Fauja Singh, que começou a correr aos 89, conversa com Deus, instiga ciência e destrói recordes nas maratonas

"Bin Laden" desafia marcas e limite aos 93

GUILHERME ROSEGUINI
DA REPORTAGEM LOCAL

A piada é repetida em todas as corridas. Ao avistar o senhor de turbante e barba branca volumosa, o espectador mais brincalhão dispara: "Vem aí o Bin Laden".
Fauja Singh não liga. Mantém a passada em ritmo cadenciado, faz um rápido aceno para o público e segue sua toada. "Os torcedores se divertem e também aprendem comigo. Muitos, depois de me verem correndo, animam-se e começam a praticar algum esporte. Sou um exemplo", afirma.
Ele sabe que não conquistou fama e respeito nas provas de rua apenas pelo visual semelhante ao do líder terrorista da Al Qaeda.
Indiano radicado em Londres, o maratonista de 93 anos é um caso raro no esporte.

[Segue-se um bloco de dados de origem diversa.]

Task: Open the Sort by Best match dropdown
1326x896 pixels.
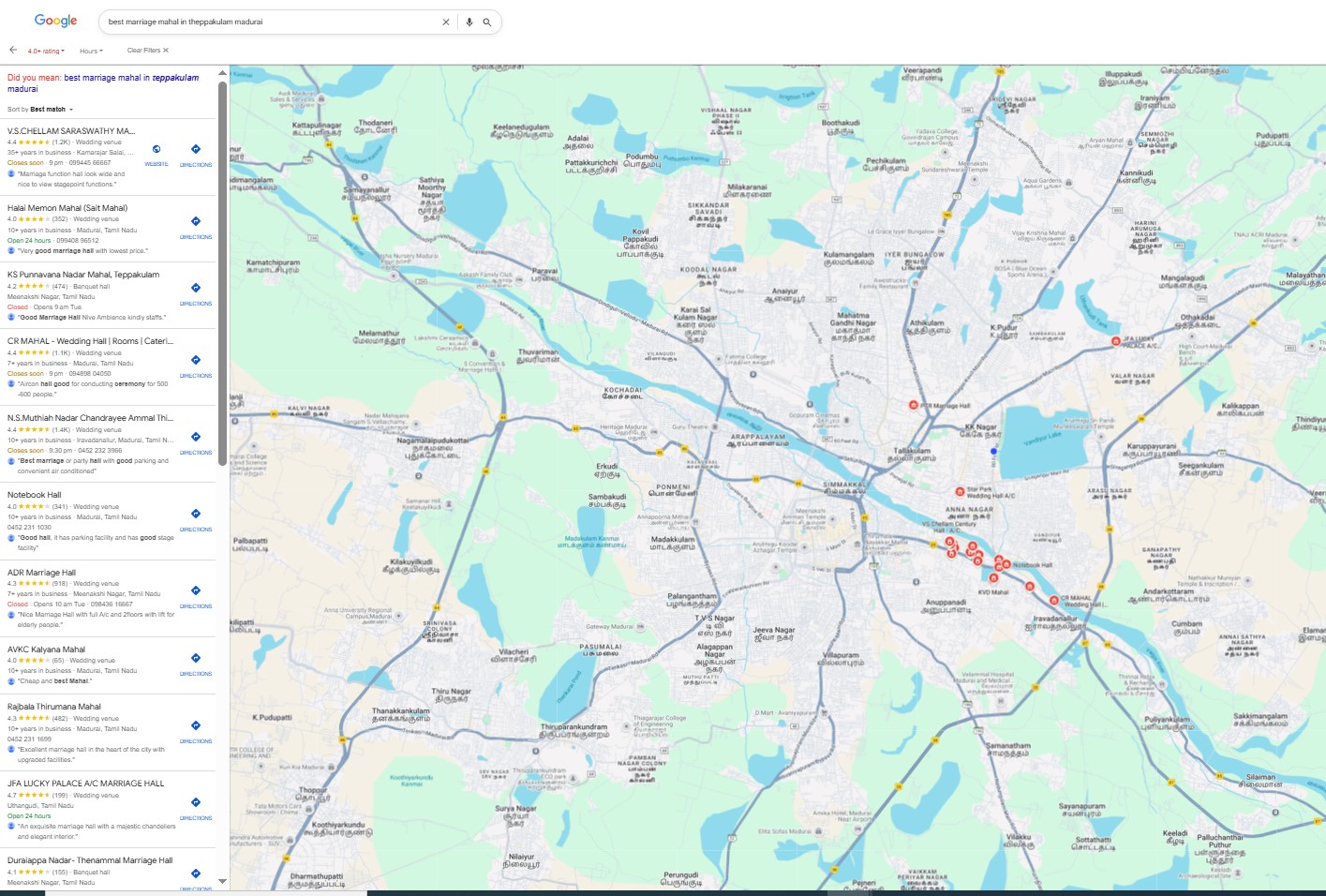Action: 40,110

A cada evento que disputa, estraçalha uma marca mundial. Hoje, coleciona mais de 15 recordes para sua faixa etária em diferentes eventos.

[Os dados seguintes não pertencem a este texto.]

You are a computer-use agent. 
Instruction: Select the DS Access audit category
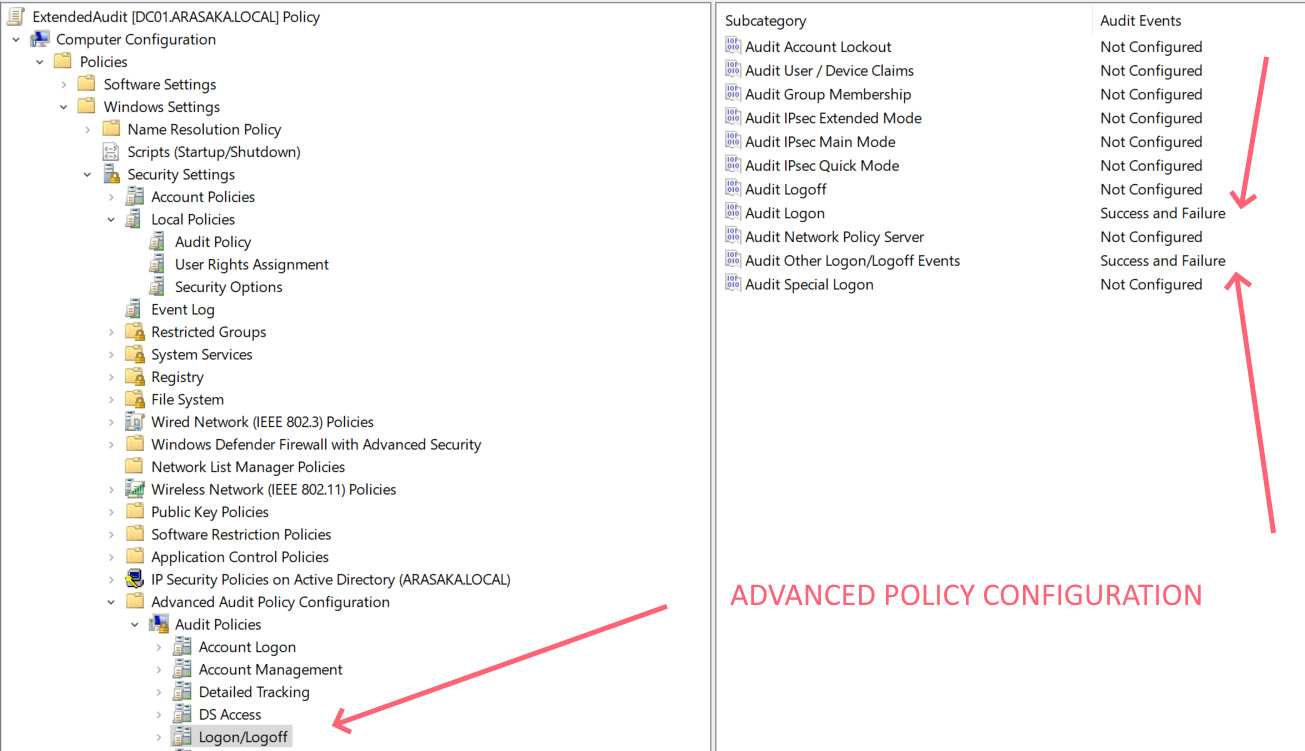[x=229, y=715]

No último domingo, escreveu mais um capítulo dessa história. Em Toronto, no Canadá, completou uma meia-maratona (21 km) em 2h30min02s. Um atleta com mais de 90 anos nunca registrou um resultado semelhante.
Mais: a trajetória de Fauja nas competições só começou aos 89 anos, quando a esmagadora maioria dos esportistas já colocou um ponto final na carreira.
Até os 81 anos, ele era fazendeiro em Punjabi, cidade de seu país-natal. Corridas, para ele, não passavam de lembranças remotas.
"Quando eu era jovem, antes de a Segunda Guerra estourar, disputei alguns pequenos eventos contra moradores de vilas próximas à minha. Eu sempre ganhava. Depois disso, me dediquei aos meus filhos e à minha família."
A rotina virou de ponta-cabeça quando a mulher morreu. Sozinho, Fauja aceitou o convite do mais novo de seus quatro filhos e mudou-se para Londres.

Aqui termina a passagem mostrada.